Nel salto dal grande pieno al grande vuoto, tutti vanno a cercare nuove sensazioni o abusano di quelle che conoscono. Anche Michael Schumacher. Che non è ingrassato, e fuori e dentro la pista sembrava un uomo ordinario con la saggezza del patriarca, dopo un anno davvero da ex pilota ha mostrato l’irrequietezza del vivere, la stessa che non lasciava a casa Bruce Chatwin. Prima si era ritirato dalla Formula Uno per la libertà di non aver più obblighi, poi perché si era reso conto che le piste segnano l’età più dei capelli bianchi, e non puoi tingere i tempi. Dietro il padre affettuoso, il marito fedele che lascia guidare la moglie Corinna – solo perché ha già preso un mucchio di multe –: c’è un sogno, quello di essere altro, che puoi inseguire anche stando in poltrona non solo consumandoti con le cadute in moto, le corse sull’acqua o sciando fuori pista. È quello che ci gira in testa e non raccontiamo. Sta nei dettagli, come sapeva Raymond Carver, quello di Schumacher è tutto nella suoneria del telefonino, sul Blackberry ha l’armonica di “C’era una volta il West”, il film di Sergio Leone, la musica che annunciava Charles Bronson, e dietro Armonica c’era Lilli e il vagabondo – così il regista aveva presentato il personaggio a Morricone nel chiedergli la colonna sonora –.

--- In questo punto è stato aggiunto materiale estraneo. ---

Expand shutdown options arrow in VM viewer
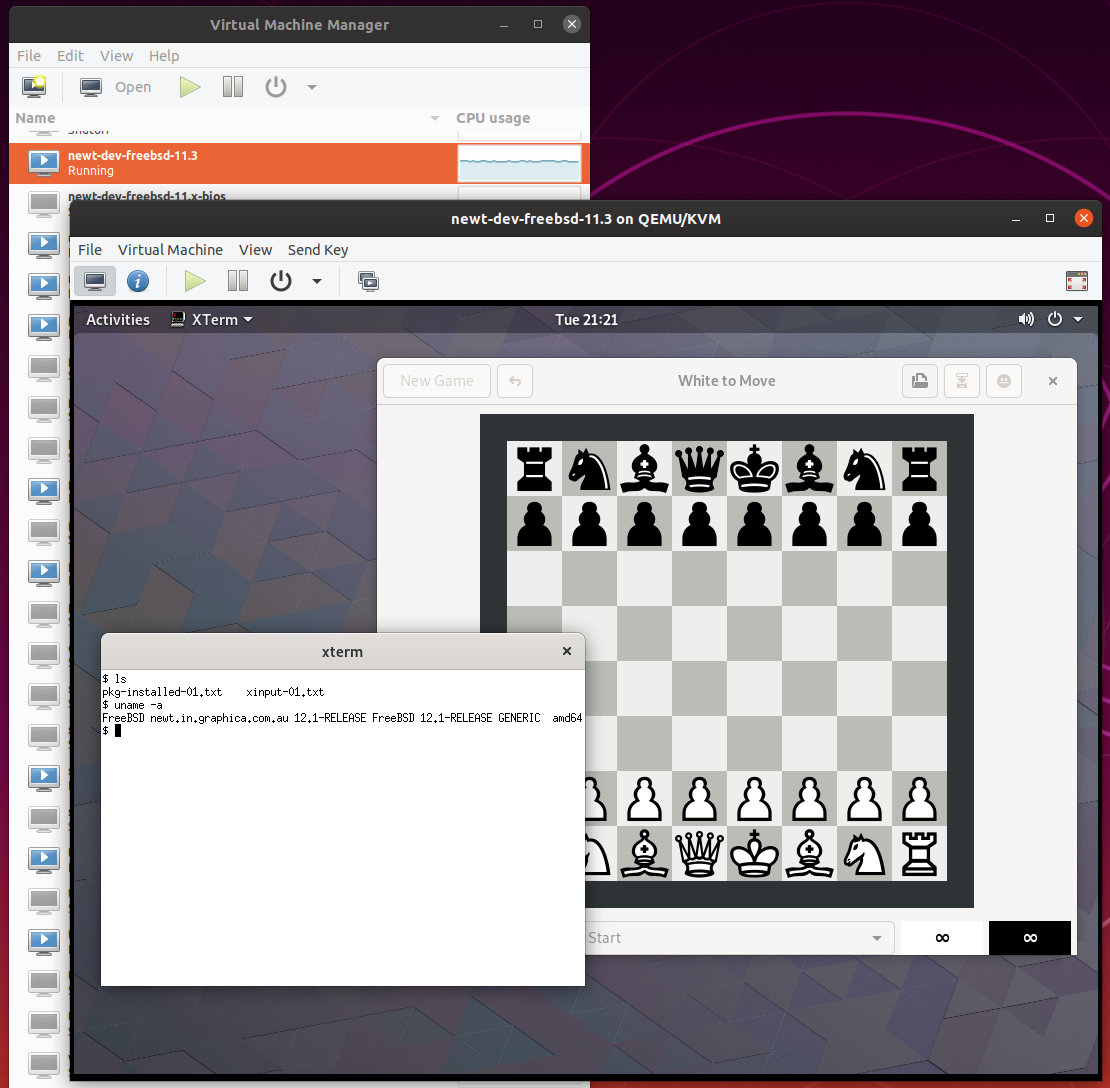317,281
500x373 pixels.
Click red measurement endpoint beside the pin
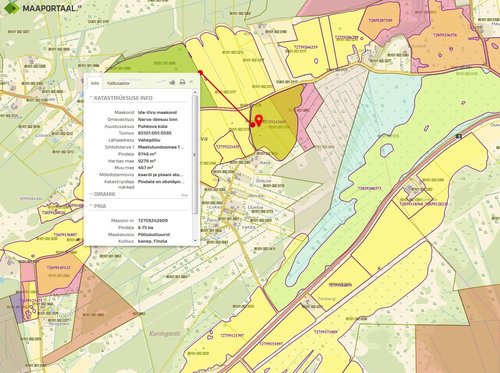[x=253, y=125]
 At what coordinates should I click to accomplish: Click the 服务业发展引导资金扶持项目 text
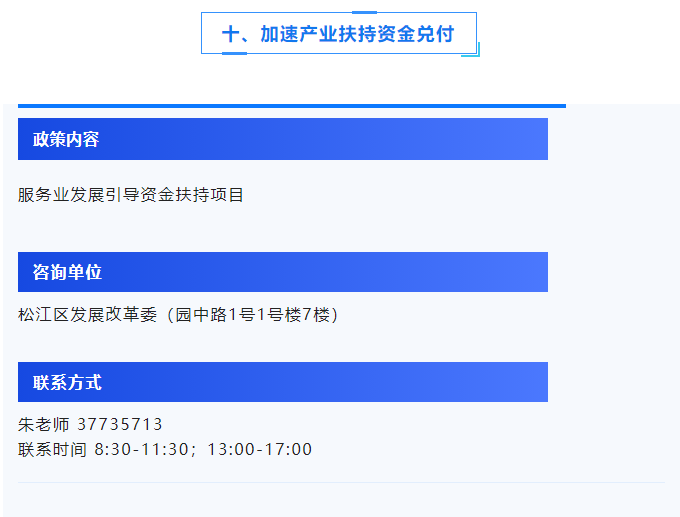[131, 195]
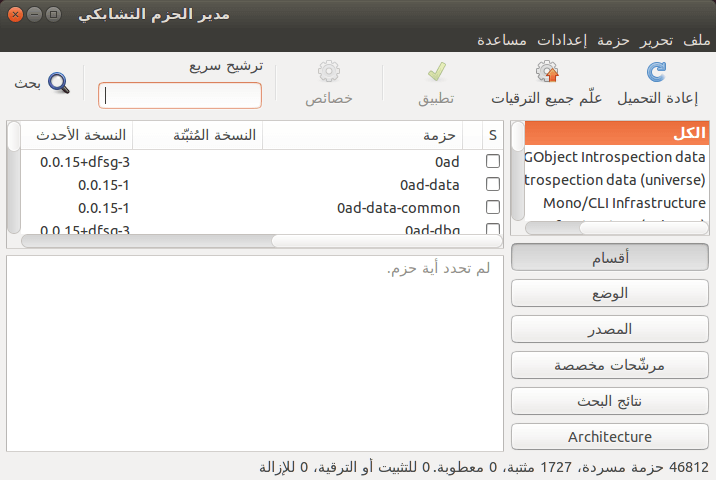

Tra curve perfette, vita geometricamente piana con residenza in Svizzera e un mucchio di energia da consumare in giro per il mondo, ecco come si sogna Schumacher, come uno che insegue la sua vendetta per il West, mentre tutto sta per finire, solo e selvaggio, anche se tutto – fuori da sé – dice il contrario, lo racconta come un giocatore di poker, un ciclista della domenica, un giovane pensionato che scende in Ferrari a comprare pane nero, salsiccia e birra per la cena dopo il calcetto e ogni tanto rilascia qualche intervista sul suo passato, rimette a posto i suoi record di gran premi vinti, si volta a vedere Juan Manuel Fangio che non può raggiungerlo, e sorride ai fotografi. Ma ogni volta che squilla il telefono si rimette in circolo il desiderio, riparte la macchina, no, non quella che tutti conosciamo, che gli altri piloti studiano nella speranza di mettersi in scia della leggenda, no, quella intima e particolare di un ragazzino che deve averla immaginato in un cinema della provincia tedesca, con un kart al posto del cavallo, e le vittorie tutte in fila come i trofei in bacheca, un’altra vita.
Schumacher si è spaventato una volta sola, e non quando ha avuto l’incidente a Silverstone, no, ma quando è morto Senna, quello fu un colpo a tutte le certezze che aveva accumulato: «Sono rimasto disperato e scioccato. Dopo la tragedia di Ayrton sono corso a fare testamento, prima non ne avevo mai sentito il bisogno. Se fai il mio mestiere alla morte non ci pensi spesso, altrimenti è meglio che vai a piedi. Se poi vinci ti rilassi, i successi sono un buon balsamo, danno leggerezza». E lui ne ha avuta tanta di leggerezza, anche poesia, quando corse nel giorno della morte di sua madre: spense la radio, e girò, solo, senza voci, consigli, girò fino a consumare la distanza che li separava, girò veloce fino a bordeggiare la perfezione che poi è la morte, come sapeva Armonica che la inseguiva e sa bene anche Schumacher, che è altro da come appare. Un uomo delicato, che fugge in Norvegia, che si rifugia al freddo, che va fuori pista, che ama il nord e il suo ghiaccio, perché è come i circuiti: ha sempre due lati, e non sai mai quale dei due ti sta fregando, e la vita è capirlo.